The students visited and worked with a wood cutter, Mr. Karasawa. Specifically, they learned to use two different kinetic log splitters. This tool replaces the manual splitting of fire logs with an axe. This was the second of two service activities.

Reece Emery and Jacob Hale load a log into the kinetic log splitter.

Reece Emery and Jacob Hale work on the kinetic log splitter.

About thirty minutes out of town, in Kanzui, Hokkyu, is a family-owned sake distillery, and a tour was included on the agenda. Sake is a rice wine, and a typical alcoholic beverage of Japan. The Shibata Brewery has operated since 1830, with eight generations of the family participating. The tour was led by Yaki Shibata, and involved two sake storerooms, a showroom/tasting room, and views of the actual operations. Visitors were instructed to put on hairnets, remove shoes, and slip into Crocs, used only inside the distillery. The company have one Toji, or director of manufacturing, and it is a woman, which is apparently quite uncommon in Japan. Shibata had worked in an after-market auto parts factory in Ohio and spoke perfect English. He explained that brewing takes place only in the winter, happens in a vat which keeps a constant temperature of 95 degrees Fahrenheit, and is checked every two hours (“Like raising a baby,” he noted.) Two large wells next to the nearby dam supply water to the distillery. The product is stored in tanks for six months to one year for aging.

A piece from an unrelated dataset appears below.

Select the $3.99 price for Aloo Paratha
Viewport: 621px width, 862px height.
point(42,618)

While in the area, the group also visited a tea plantation, in operation for six generations, since 1820. They were able to walk among the tea bushes as well as see a tiny teashop on the grounds.

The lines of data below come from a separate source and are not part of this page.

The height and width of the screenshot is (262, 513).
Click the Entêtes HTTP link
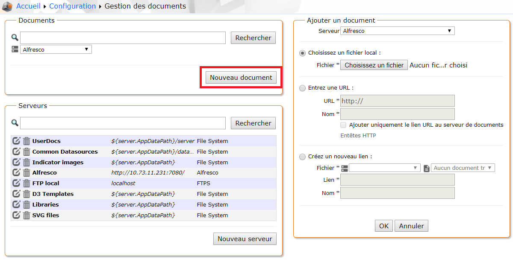pos(358,136)
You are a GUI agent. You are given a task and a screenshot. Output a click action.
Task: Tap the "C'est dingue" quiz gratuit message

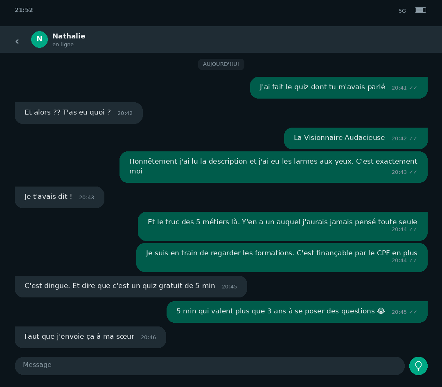pyautogui.click(x=131, y=286)
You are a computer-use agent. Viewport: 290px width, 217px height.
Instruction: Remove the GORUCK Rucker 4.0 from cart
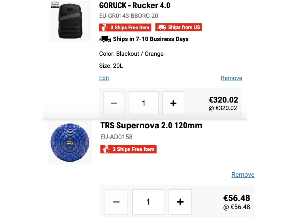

Nearby, they went to a cemetery and neighboring Buddhist Temple for a look around.

Shopping opportunities included an archery shop, two traditional teashops, and a knife and cutlery shop; unfortunately, the candle shop was closed. The huge Aeon Mall provided a more contemporary shopping experience.

The journey provided the opportunity to stay in several locations, meet many local people, contrast a medium-sized city with the countryside, eat lots of Japanese food, and be immersed in an ancient and fascinating culture. Along the way, the visitors had an opportunity to give some informal English instruction to interested Japanese students they met while on the trip.